Imambayildi
EGGPLANT with OLIVE OIL
5 Servings
1 and 1/2 tea cups water
1 medium tomato
3 cloves of garlic
3/4 glass of olive oil
5 medium eggplants
5 not too large onions
chopped parsley, salt to taste
Remove the stems of the eggplants leaving 2 cm remaining. Peel the eggplant leaving length-wise bands 2 cm wide (to prevent the eggplant from crumbling while cooking). Cook them in olive oil, turning them on all sides. (They may be previously treated with salt to prevent them from absorbing too much oil while being cooked).
In a frying pan, brown the onion which has been cut into very fine rings, and the garlic cut into small pieces. When the onion and garlic begin to turn brown, add the chopped parsley. Place the eggplants side by side in a baking dish or in. a large cake mold.

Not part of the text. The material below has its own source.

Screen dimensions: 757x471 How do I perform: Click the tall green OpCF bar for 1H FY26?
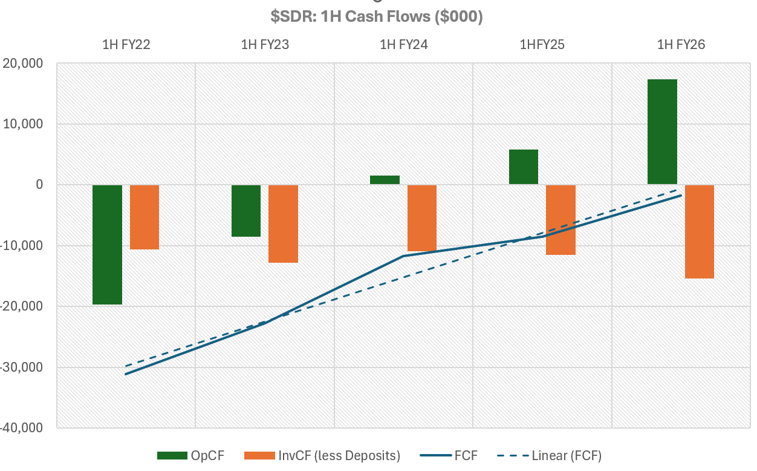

Split the eggplants lengthwise and remove some of the seeds if necessary, spreading the two halves apart. In the cavity, put the mixture of garlic, onion and cooked parsley. Garnish each eggplant with a tomato ring.
Place the remaining oil on the bottom of the dish or mold, (if none remains, make a sauce with 2 or 3 tomatoes). Place in a warm oven for 20 minutes. Serve when cool.